The Pacific Northwest Gigapop (PNW Gigapop) is a not-for-profit organisation that serves leading edge organisations and research and education networks throughout the Pacific Rim. It provides robust, highest-speed access to current state-of-the-art Internet; next generation Internet services and technology; and the exclusive research and development testbeds where tomorrow's Internet technologies are being developed. The PNW Gigapop is built to be the highest caliber research and education networking services hub in the world.

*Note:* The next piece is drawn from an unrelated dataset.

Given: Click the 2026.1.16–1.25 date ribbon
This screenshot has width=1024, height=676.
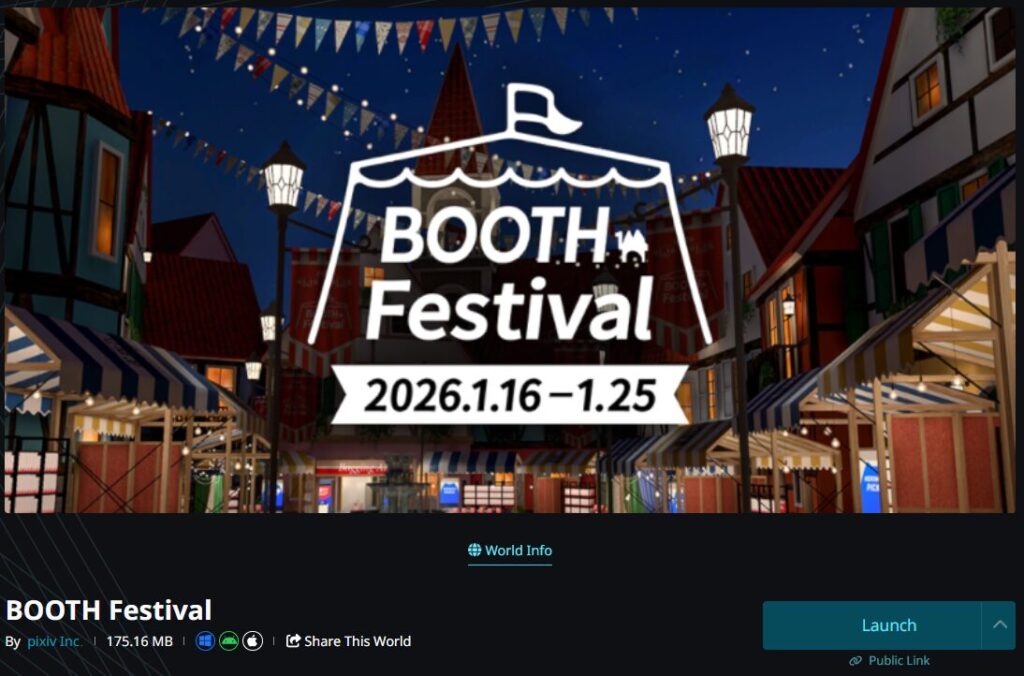Looking at the screenshot, I should coord(510,395).
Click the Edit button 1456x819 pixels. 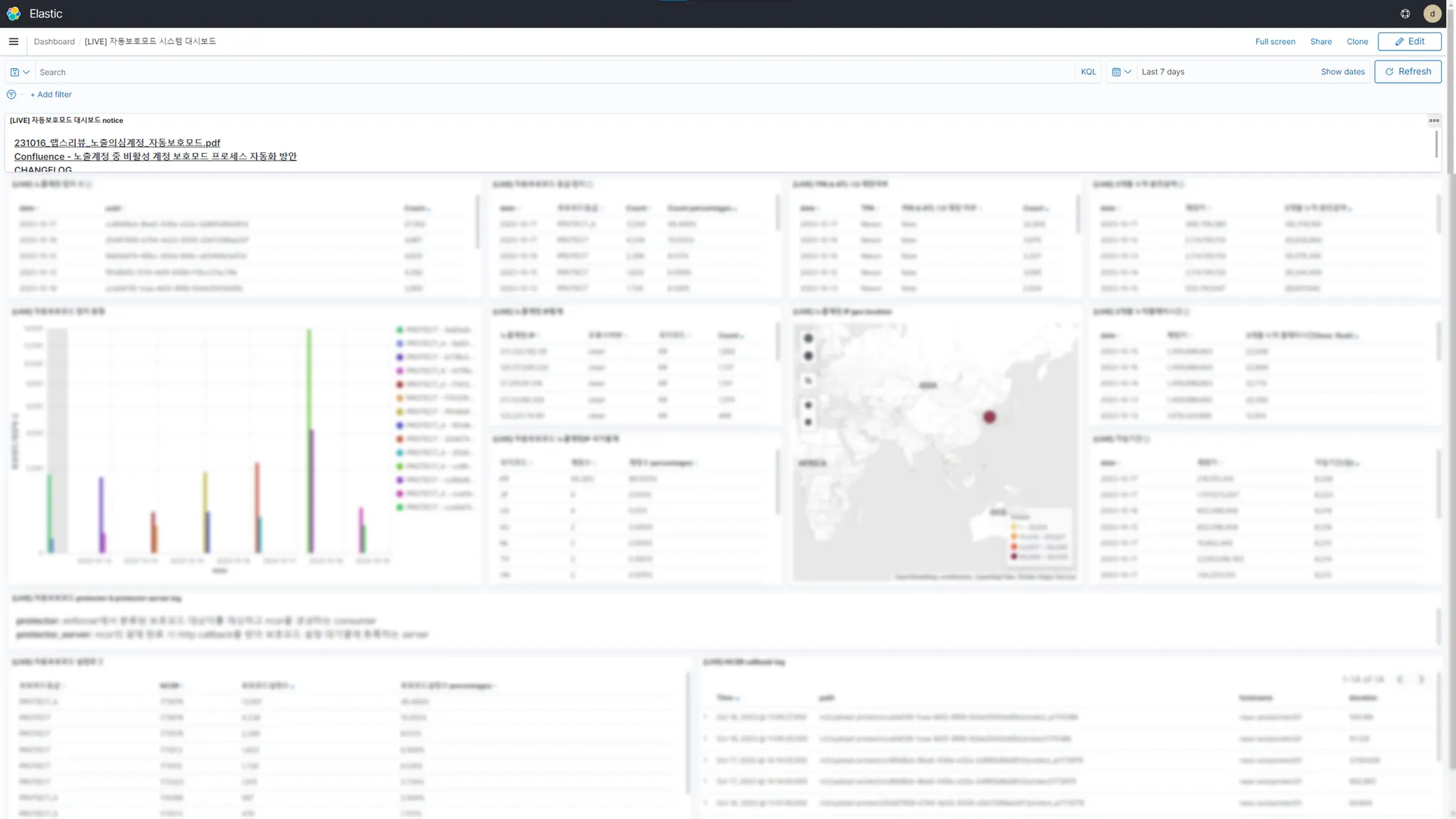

The Lariat Project is the first phase of IDeANet, funded by the National Center for Research Resources at NIH. IDeANet will eventually enhance Internet connectivity for all participating states. Lariat will develop and implement a plan to provide a high-speed telecommunications network for biomedical researchers that will enable scientists and educators in Alaska, Hawaii, Idaho, Montana, Nevada, and Wyoming to take advantage of the wealth of remote research resources and expertise available to scientists in other areas of the country.